Multiscale computational and experimental models to quantify spatiotemporal host-pathogen interaction and immune response. 

Using a modular approach, we are developing novel multi-scale in vitro and in silico models of host-pathogen systems, with a focus on bacterial infections that induce a structural immune response and lead to latent and reactivated diseases.  Projects include:

(1) Development of a multi-scale integrated models of host biochemical and physiological immune response to bacterial infection .

(2) Theoretical and experimental models to determine the mechanistic impact of comorbidities (e.g., vitamin D deficiency, COPD) on immune response to infection.

Multiscale models of microbial cooperativity, stress response, and quorum sensing to modulate biofilm formation.

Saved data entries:
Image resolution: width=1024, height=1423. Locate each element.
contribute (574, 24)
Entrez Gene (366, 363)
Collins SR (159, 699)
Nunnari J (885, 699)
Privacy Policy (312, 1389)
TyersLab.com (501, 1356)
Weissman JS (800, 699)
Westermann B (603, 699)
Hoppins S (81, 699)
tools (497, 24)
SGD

Work task:
Output the whole text on multiscale host-pathogen models again, word for word.

Written solution:
Multiscale computational and experimental models to quantify spatiotemporal host-pathogen interaction and immune response. 

Using a modular approach, we are developing novel multi-scale in vitro and in silico models of host-pathogen systems, with a focus on bacterial infections that induce a structural immune response and lead to latent and reactivated diseases.  Projects include:

(1) Development of a multi-scale integrated models of host biochemical and physiological immune response to bacterial infection .

(2) Theoretical and experimental models to determine the mechanistic impact of comorbidities (e.g., vitamin D deficiency, COPD) on immune response to infection.

Multiscale models of microbial cooperativity, stress response, and quorum sensing to modulate biofilm formation.